Whether it be Subway sandwiches for the office staff or reimbursement for continuing education, gifts showered upon doctors by drug- and medical device-makers have become so pervasive that they are a standard part of virtually every U.S. physician's practice.

Despite self-policing initiatives launched by organized medical groups and the drug and device makers to curb the cozy relationship between physicians and industry, 94 percent "or virtually all" physicians have at least one type of relationship with the drug industry, according to a study scheduled to be published Thursday in the New England Journal of Medicine. The study indicates that those self-policing initiatives are not always followed. Consumers should care about such relationships because drug companies tend to market the latest and most expensive brand names, and gift-giving can influence prescribing behavior and therefore how much Americans spend on prescriptions, the authors said. Drug marketing and conflicts of interest between doctors and medical product companies have come under congressional scrutiny because of their impact on costs and because of safety issues involving heavily promoted drugs, including Vioxx, the painkiller that was pulled from the market in 2004, nearly two years after studies showed it increased risks of heart attacks."

Relationships with industry are a fundamental part of the way medicine is practiced today," said the study's lead researcher and co-author, Eric Campbell, an associate professor of medicine at the Institute for Health Policy at Massachusetts General Hospital and Harvard Medical School.
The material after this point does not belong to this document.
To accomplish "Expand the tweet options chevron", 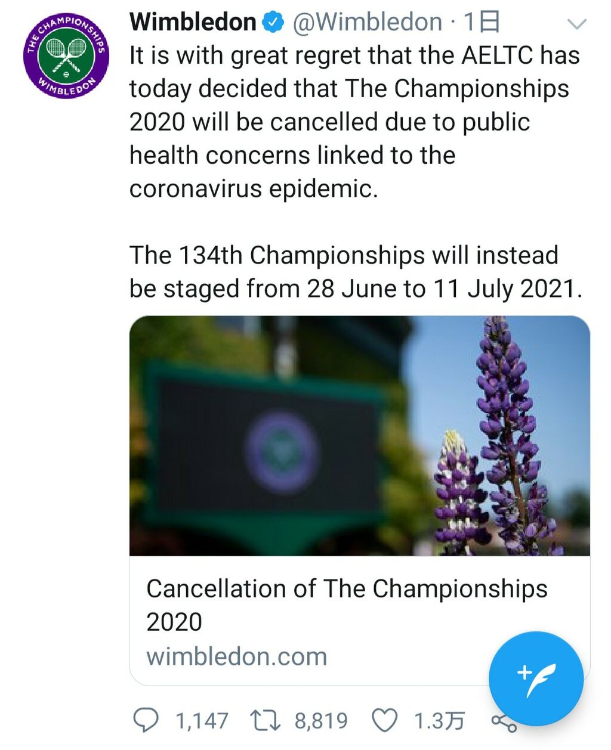I will (576, 24).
Campbell said consumers have reason to be concerned about the study's findings. "Would you care if this person was managing your 401(k) and you found out that they had financial relationships with mutual fund companies, or if an umpire was calling the World Series between the Cubs and White Sox would anybody care if the umpires were being paid by either of those two teams?" he asked. "If people would be very concerned that it was happening in a baseball game, you would be even more concerned if it was something like your health."

The findings arise from a survey of more than 1,600 practicing physicians in late 2003 and 2004. The survey was conducted at least two years after the American Medical Association launched a high-profile educational campaign for doctors to reinforce ethics guidelines that recommend that any gifts be of nominal value and benefit patients.

The AMA guidelines, which are voluntary, say any gifts should "primarily entail a benefit to patients and should not be of substantial value." Subsidies should not be accepted to pay for the "costs of travel, lodging or other personal expenses of physicians attending conferences or meetings, nor should subsidies be accepted to compensate for the physician's time." If physicians accept gifts, they should be worth less than $100 and "benefit patients," the guidelines say. Acceptable gifts include textbooks or drug samples.

The study suggests that many doctors do not always follow the AMA guidelines. It notes, for example, that 35 percent of respondents accept reimbursement for continuing medical education or for travel, food or lodging for medical meetings.

The drug industry lobby, Pharmaceutical Research and Manufacturers of America, said its member companies have worked to eliminate certain relationships and in 2002 established guidelines to curb such sales tactics as golf outings, entertainment and "dine and dash" dinners that drug companies order at restaurants for doctors to pick up for essentially doing nothing. Modest meals for the doctor at his office, however, are OK." The meals are recognition that the physicians are extremely busy [and] maybe the only time they have to meet is over a working lunch," said Scott Lassman, senior assistant general counsel for the lobby, which includes Abbott Laboratories, Pfizer Inc. and Merck & Co. in its membership.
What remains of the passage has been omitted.